PROBLEM
Begin with the first line below and retype each line exactly through the line containing "Image resolution: width=1216". Any pictures are to be left out.
(DATASET CONTENT begins)
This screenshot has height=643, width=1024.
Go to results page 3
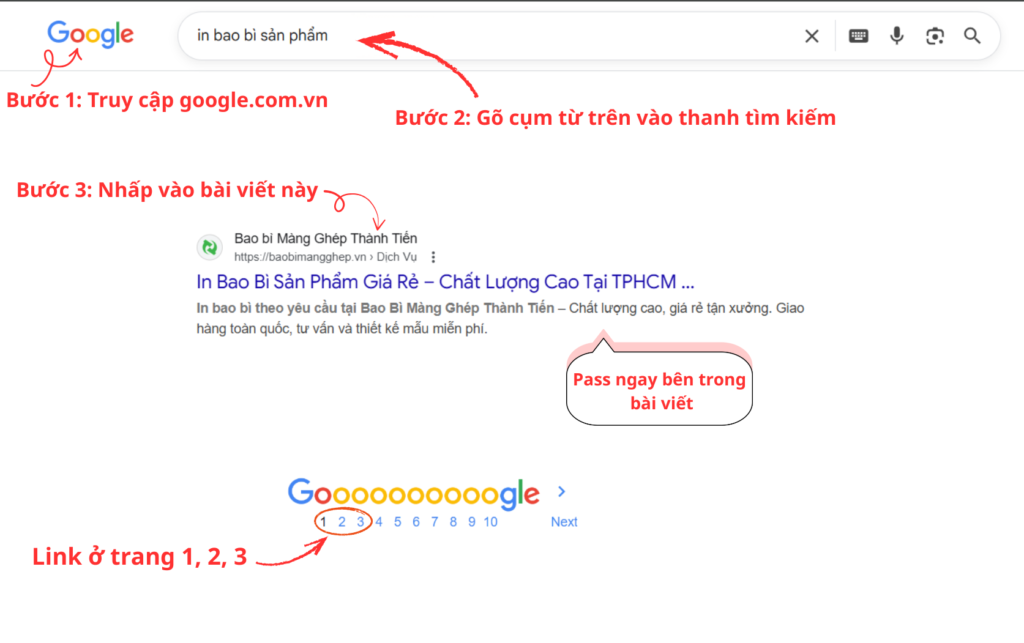click(360, 522)
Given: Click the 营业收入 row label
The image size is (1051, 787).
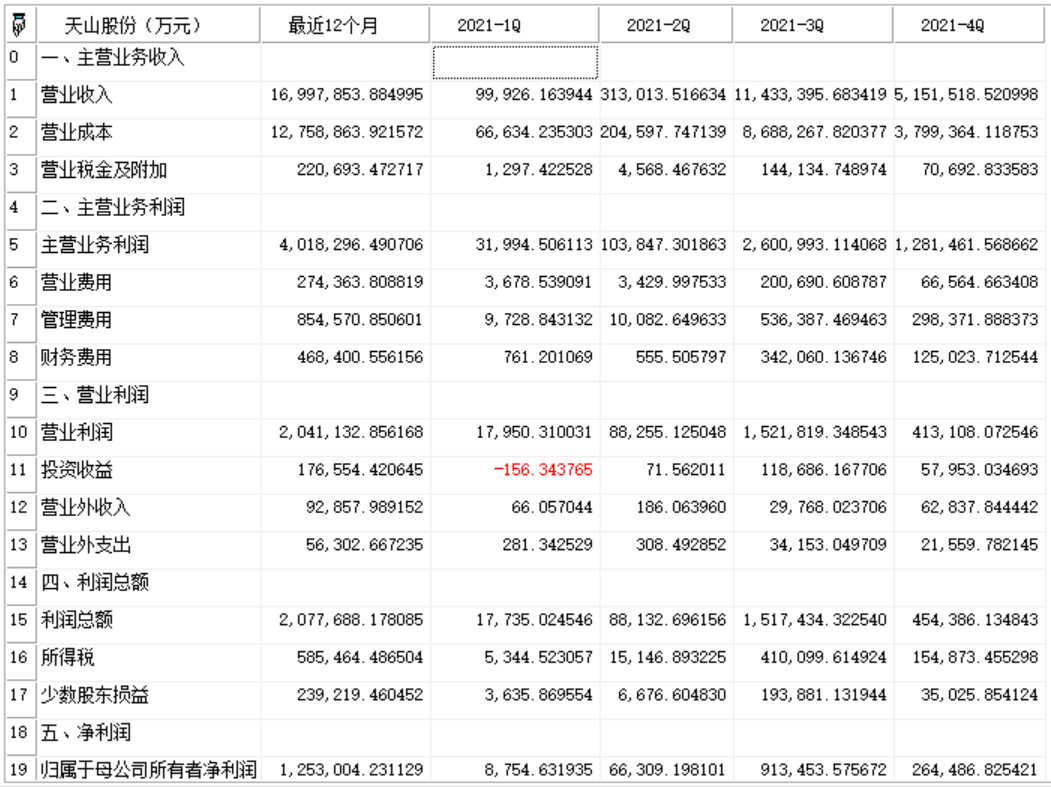Looking at the screenshot, I should pos(76,96).
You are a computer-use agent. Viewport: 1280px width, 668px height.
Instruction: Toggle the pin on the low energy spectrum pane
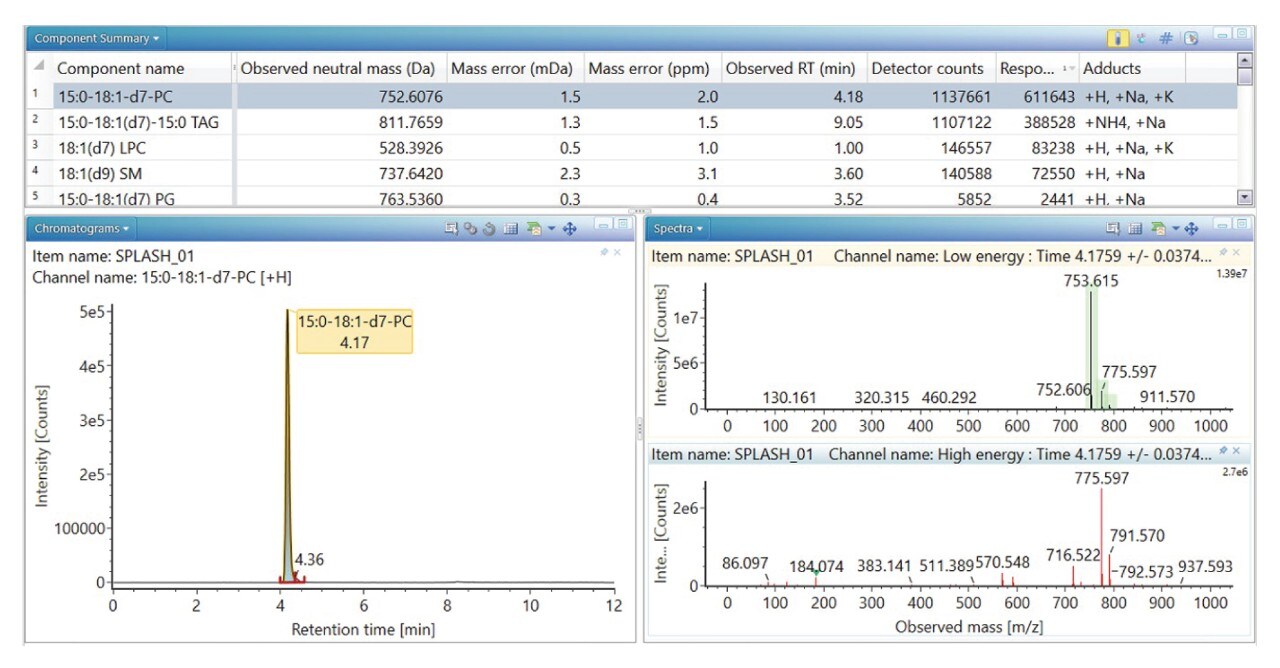[1224, 252]
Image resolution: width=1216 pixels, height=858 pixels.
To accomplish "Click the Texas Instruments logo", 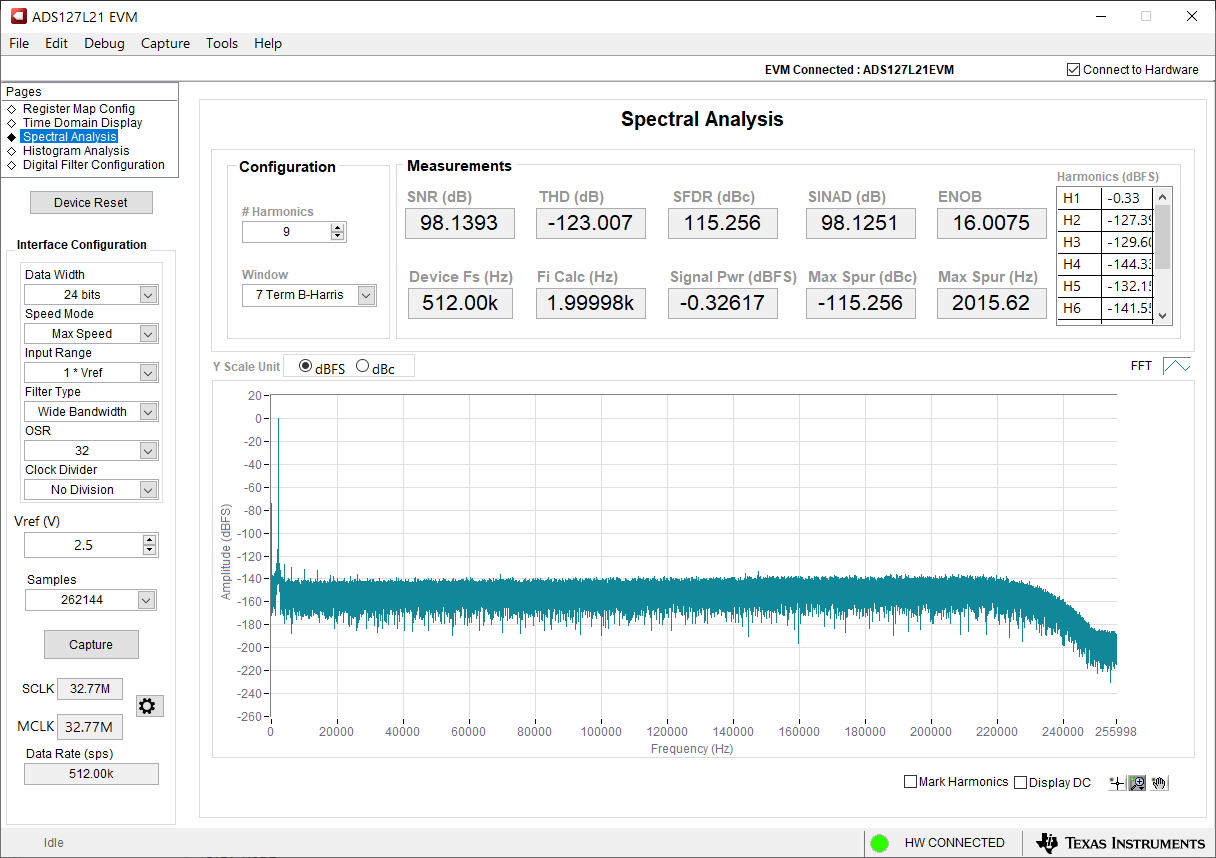I will click(x=1121, y=843).
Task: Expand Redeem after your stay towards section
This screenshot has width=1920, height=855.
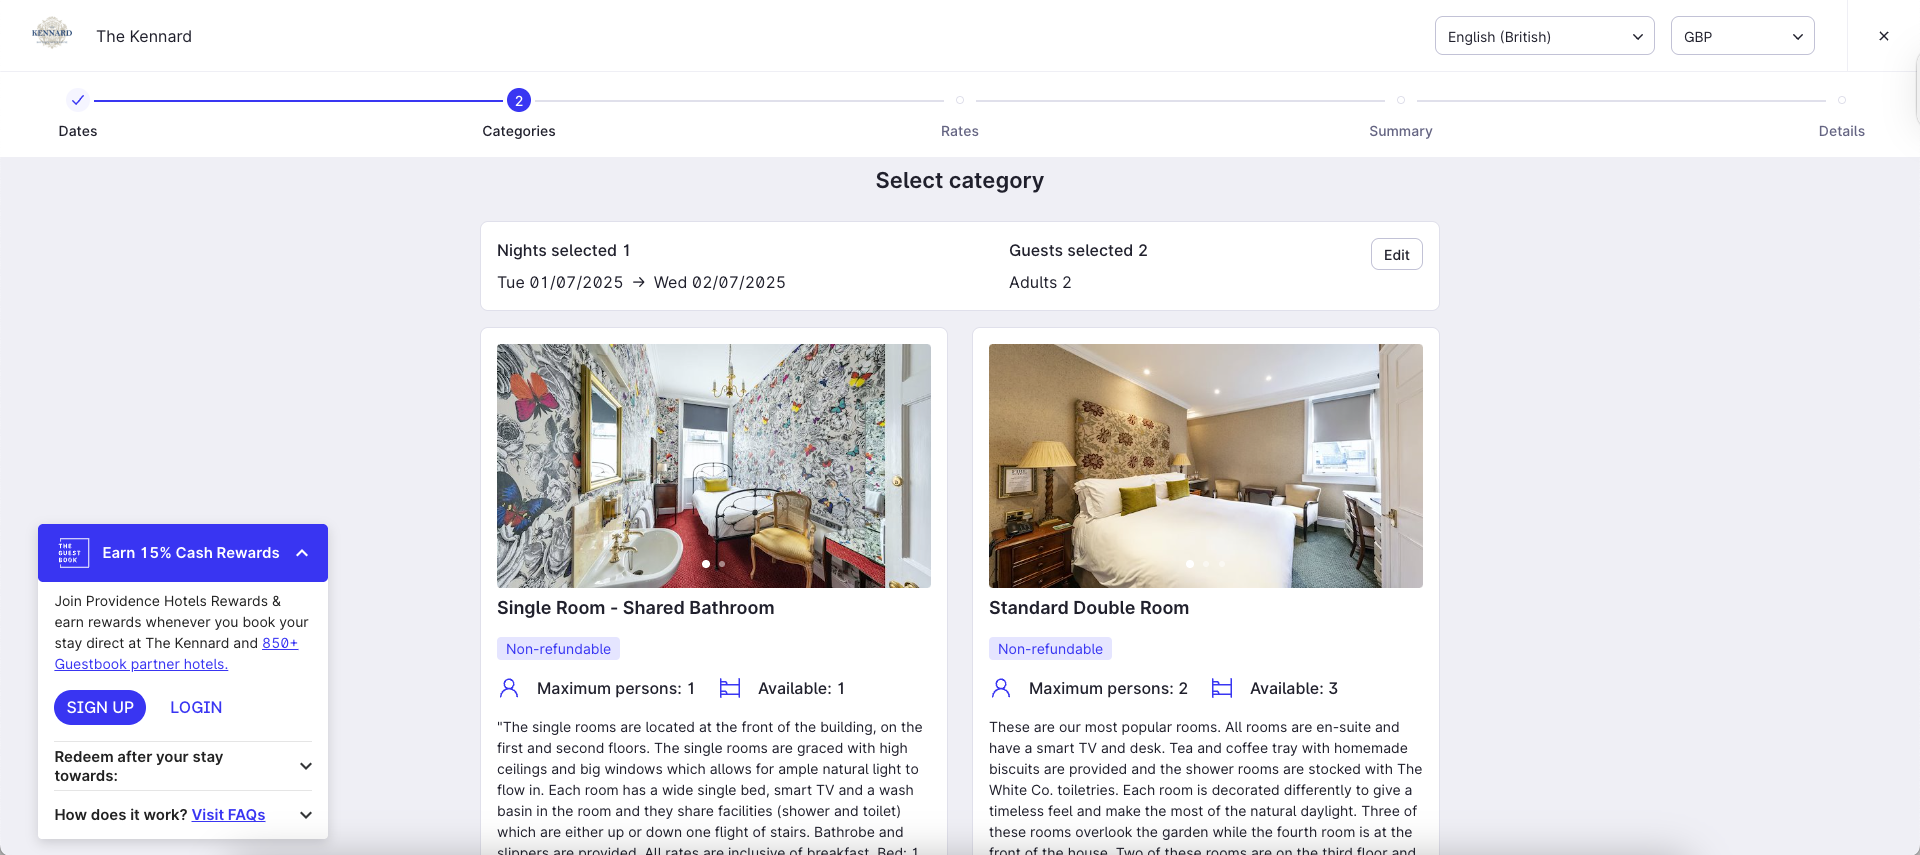Action: pyautogui.click(x=183, y=766)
(DATASET CONTENT ends)
RESPONSE AREA
This screenshot has height=643, width=1024.
Go to results page 3
click(360, 522)
Given: Click the 营业收入 row label
The image size is (1051, 787).
Looking at the screenshot, I should pos(76,96).
You are a computer-use agent. Viewport: 1280px width, 668px height.
Instruction: Toggle the pin on the low energy spectrum pane
[1224, 252]
Image resolution: width=1216 pixels, height=858 pixels.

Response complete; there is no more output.